WMPR

Jackson, Mississippi; United States;
- Frequency: 90.1 MHz

Programming
- Format: Variety

Ownership
- Owner: J.C. Maxwell Broadcasting Group, Inc.

History
- First air date: 1983
- Call sign meaning: Mississippi Public Radio (originally an NPR member station until 1986)

Technical information
- Licensing authority: FCC
- Facility ID: 29552
- Class: C1
- ERP: 100,000 watts
- HAAT: 137 meters (449 ft)
- Transmitter coordinates: 32°11′33.00″N 90°5′28.00″W﻿ / ﻿32.1925000°N 90.0911111°W

Links
- Public license information: Public file; LMS;
- Website: wmprfm.com

= WMPR =

WMPR (90.1 FM) is a radio station broadcasting a variety format. WMPR is a community station which specializes in gospel and blues but also features other forms of music as well as several community-oriented talk shows. Licensed to Jackson, Mississippi, United States, the station serves the Jackson area. The station is currently owned by J.C. Maxwell Broadcasting Group, Inc.

Its studios are located in Jackson, west of downtown, and the transmitter site is in Florence, Mississippi.

==History==
For more than a decade, Mississippi had just one public radio station: WNJC-FM in Senatobia, Mississippi. Seeking to change this, the J.C. Maxwell Broadcasting Group—named for James Clerk Maxwell, discoverer of electromagnetic radiation—was formed in early 1981 to pursue the construction of a new noncommercial educational station in Jackson. Maxwell proposed a new full-service outlet with a focus on news and information, as well as an affiliation with NPR.

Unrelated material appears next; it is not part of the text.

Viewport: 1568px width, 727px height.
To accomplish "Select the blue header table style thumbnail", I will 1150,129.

The Federal Communications Commission (FCC) granted the construction permit on January 28, 1982. By that time, Maxwell had already lined up grant monies from the Corporation for Public Broadcasting, the National Telecommunications and Information Administration, and the Communications Improvement Trust, which held money from the interim operator of WLBT, Communications Improvement, Inc. Studios were constructed on the campus of Tougaloo College, while the station set a musical format focusing on jazz and blues.

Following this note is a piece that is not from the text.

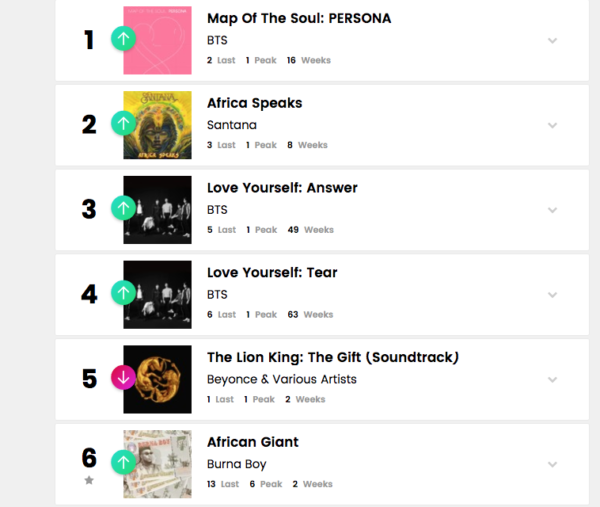
Task: Expand the Africa Speaks chart entry
Action: point(552,125)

WMPR began broadcasting in October 1983, but it failed to attract the hoped-for support from listeners. The first general manager resigned after just six months, and by 1986, the station warned that it might not have sufficient funds to remain a member of NPR. A steadying hand would soon come to the station in the form of James Charles Evers, former mayor of Fayette and disc jockey in Philadelphia, Mississippi, and the brother of Medgar Evers, who became the general manager of WMPR by January 1990 and served in the post for more than 30 years. Prior to becoming a station employee, he had debated segregationist Richard Barrett on its air in 1988. Under Evers's management, per a historical marker erected on the Mississippi Blues Trail in 2009, WMPR became a "primary outlet" for blues in the area; Evers also hosted the weekly Let's Talk talk show.

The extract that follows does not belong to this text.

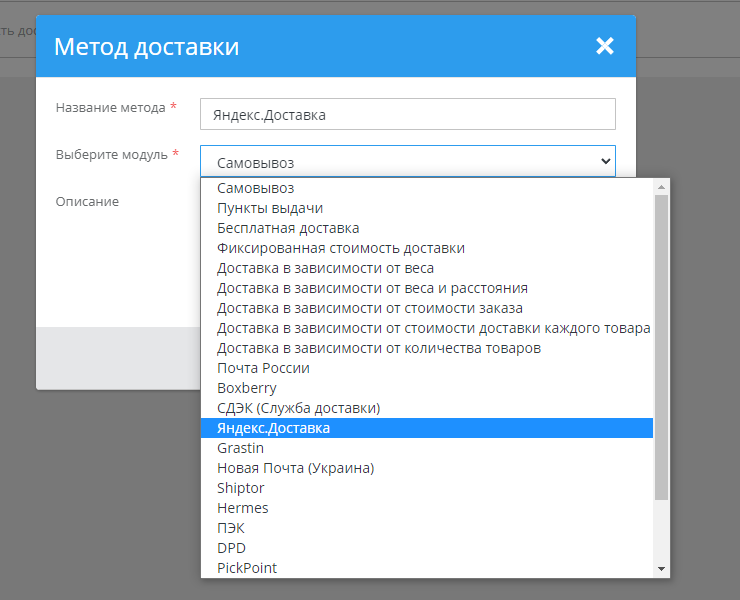740x600 pixels.
Task: Select PickPoint from the dropdown list
Action: (x=247, y=568)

The station was the subject of an attack in 2017 in which unknown vandals went to Evers's home and sprayed "KKK" on a station van. Evers died in 2020; after his death, the street on which WMPR's studios are located, Pecan Park Circle, was renamed in his honor. Majority ownership remained in the Evers family with his wife Wanda, who absorbed some of Charles's stake.